M. Barange a rappelé que les organisations régionales de gestion des pêches mettaient en place des règles contraignantes pour gérer les pêches dans de nombreuses zones ne relevant pas d'une juridiction nationale, y compris des systèmes d'observation et de surveillance, des règles fondées sur la science en ce qui concerne les limites de capture, la répartition et les prises accidentelles et, si nécessaire, des fermetures afin de réduire la pression sur les ressources marines. Ces organisations ont des décennies d'expérience en matière de gestion et de conservation de la biodiversité marine et seront essentielles en vue du succès de l'Accord BBNJ, qui passe par le renforcement des capacités, les systèmes de gestion fondés sur la science, la collecte de données et le suivi.

«Tout comme la santé et la biodiversité des écosystèmes sont des éléments fondateurs d'une pêche durable, les institutions créées pour gouverner celle-ci peuvent grandement aider à faire en sorte que les êtres humains puissent coexister avec la biodiversité et y contribuer», a-t-il déclaré.

Comment la FAO peut apporter son aide

Les données seront essentielles dans le cadre de l'Accord BBNJ. Ainsi, les données de la FAO sur les pêches, notamment sur la production, les échanges, l'emploi, la capacité des flottes et la consommation de ressources aquatiques, ainsi que les évaluations régulières de l'état des ressources halieutiques marines menées par la FAO et le Système de suivi des ressources halieutiques et des pêcheries (FIRMS), seront particulièrement utiles.

Le renforcement des capacités est un élément essentiel de tous les traités internationaux. Dans ce domaine, la FAO aide depuis longtemps les pays, par exemple en ce qui concerne le renforcement des capacités à mettre en œuvre et à appliquer l'Accord relatif aux mesures du ressort de l'État du port visant à prévenir, contrecarrer et éliminer la pêche illicite, non déclarée et non réglementée, ainsi que l'utilisation des outils liés à l'application, notamment les Directives sur le transbordement et le Fichier mondial des navires de pêche, instruments qui sont tous applicables dans les zones océaniques ne relevant pas d'une juridiction nationale. Dans le cadre du Programme Océans communs, financé par le Fonds pour l'environnement mondial, la FAO et ses partenaires ont montré, au moyen de solutions concrètes, que la collaboration mondiale et intersectorielle peut contribuer à une gestion efficace et durable des pêches dans les zones ne relevant pas d'une juridiction nationale et ont obtenu des résultats démontrables en ce qui concerne les stocks de thon et la survie d'espèces vulnérables telles que l'albatros et les requins.

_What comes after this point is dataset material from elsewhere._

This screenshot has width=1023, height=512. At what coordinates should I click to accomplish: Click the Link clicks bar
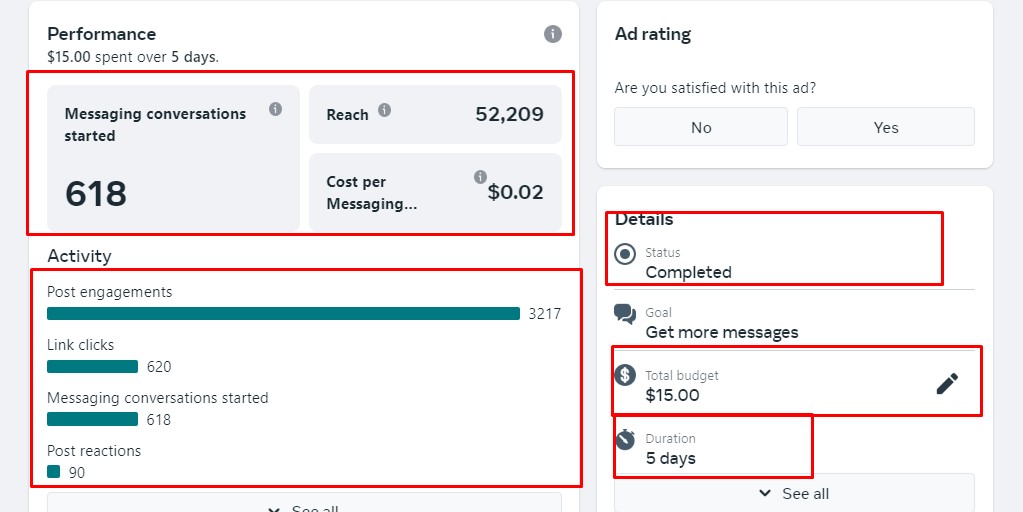[93, 367]
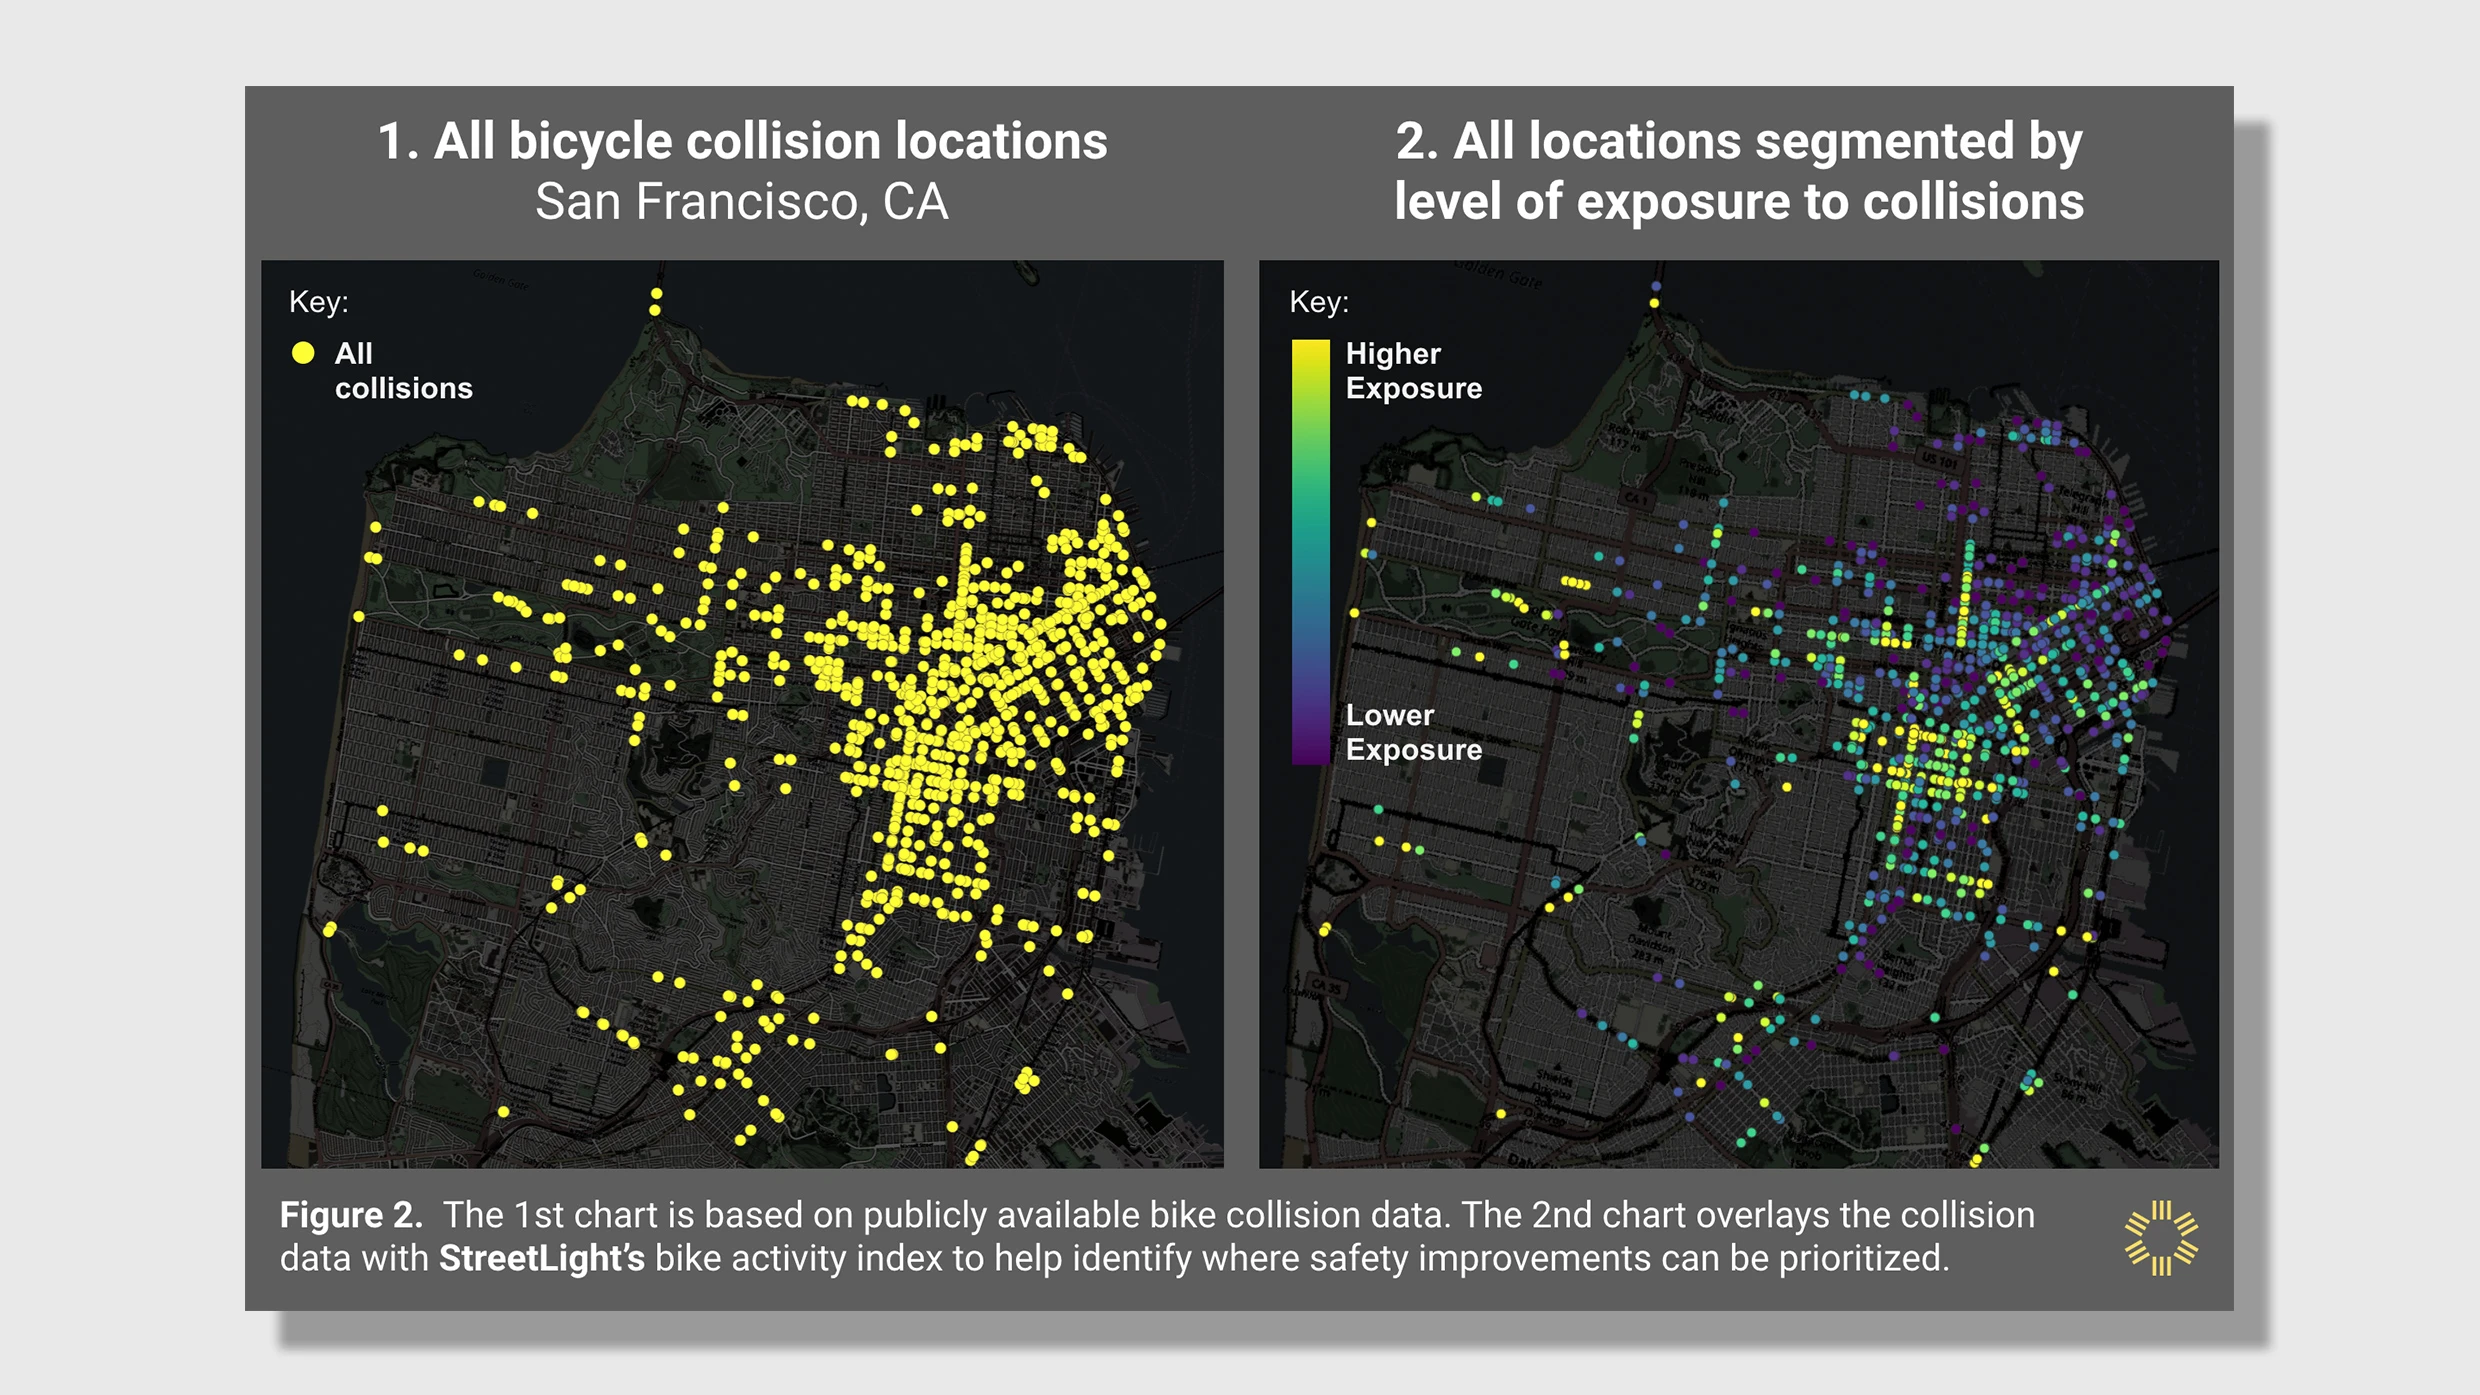
Task: Switch to the bicycle collision locations view
Action: pyautogui.click(x=744, y=143)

La FAO collabore depuis des décennies avec une cinquantaine d'organes régionaux des pêches, établissant ainsi un modèle de travail en réseau qui sera crucial pour le nouveau traité. La FAO aide déjà des pays et des organes régionaux des pêches à préparer la mise en œuvre de l'Accord BBNJ. Les modalités de fonctionnement de l'Accord BBNJ sont encore en cours d'élaboration, mais les systèmes de données et de travail en réseau, les compétences techniques et les activités de renforcement des capacités de la FAO seront essentiels dans l'optique de la mise en œuvre.

«La biodiversité marine est au fondement de la pêche durable et de la sécurité alimentaire mondiale. L'Accord BBNJ est une occasion unique de renforcer la gouvernance mondiale des océans et d'obtenir de meilleurs résultats pour tous», a déclaré M. Barange.